Imaging is now included in every chapter in the staging manual. Each disease site has a dedicated chapter, and the imaging component in each chapter guides physicians on what to order, gives clear reporting guidelines to radiologists, and aids in communication so that the managing physician can stage accurately. “The involvement of the radiologist is new, and it’s huge in the 8th edition,” she said. “This is probably the biggest change for most oncology teams, but it truly promotes timely communication between the various specialists.”

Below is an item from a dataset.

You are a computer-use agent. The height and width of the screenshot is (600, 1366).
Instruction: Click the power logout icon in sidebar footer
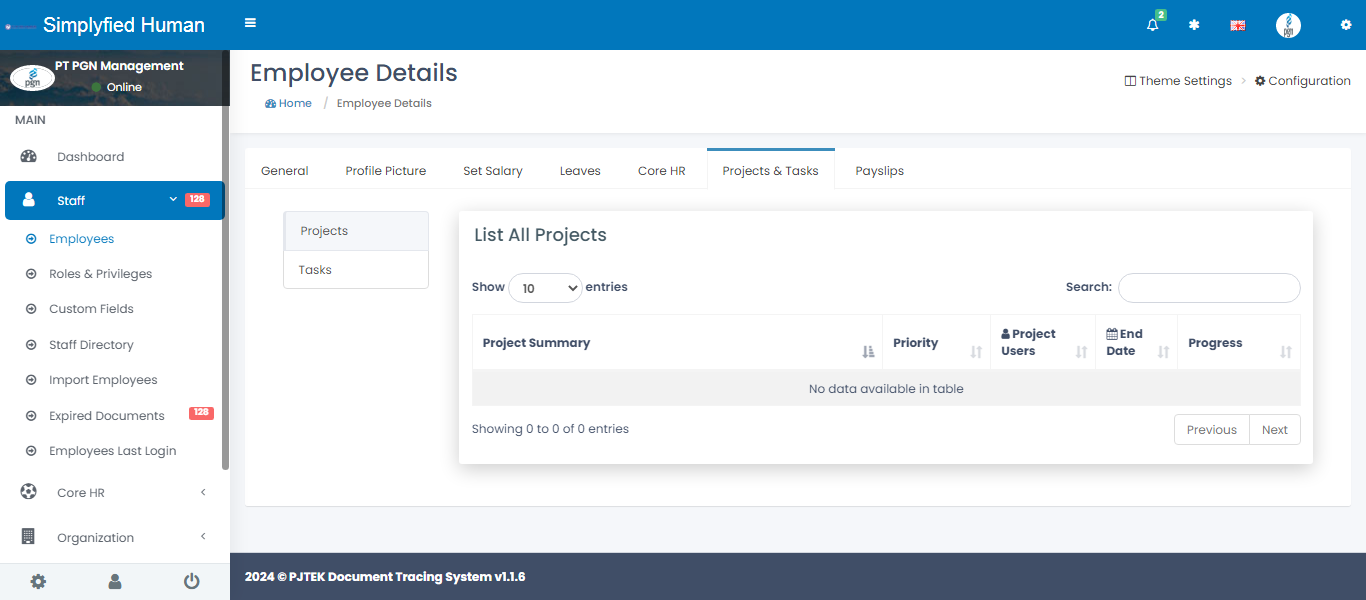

The main lung-specific changes include new T size, prognostic relevance of qualified nodal disease, new criteria for single extrathoracic metastasis, and new stage groupings. In colorectal cancer, the presence of tumor deposits changes the “N” category, and the “M” category is expanded.
The entire breast chapter was rewritten, and the 2 most significant updates are to the anatomic stage and the prognostic group. Now, a final prognostic stage in breast cancer is reached by using a combination of anatomic TNM plus biomarker information—which includes tumor grade and hormone receptor status—as well as multigene panels/genomic profile assays. Additionally, lobular carcinoma in situ is now treated as a benign entity and was removed from the 8th edition. It is no longer considered a malignancy and is instead considered a risk factor.
Is the 8th Edition Better?
Last year, MD Anderson published a paper comparing the prognostic state with the anatomic state in 2 different cohorts: their own breast cohort, and a large population cohort from the California cancer registry, all of whom had breast cancer and were treated with surgery as their initial intervention. They evaluated TNM stage, tumor grade, and ER and PR status.
In the MD Anderson database there were just over 3300 patients with stage 1 to 3C breast cancer. Using the 8th edition staging, almost 30% of the patients were upstaged, and about 28% were downstaged. “It provided a more accurate stratification with respect to disease-specific survival than the old staging,” said Ms Dobrea. And in the almost 55,000 patients with stage 1 to 4 breast cancer from the California cancer registry, prognostic staging used in the 8th edition upstaged about 31% and downstaged 21%, performing better than the old system that used only anatomic TNM staging.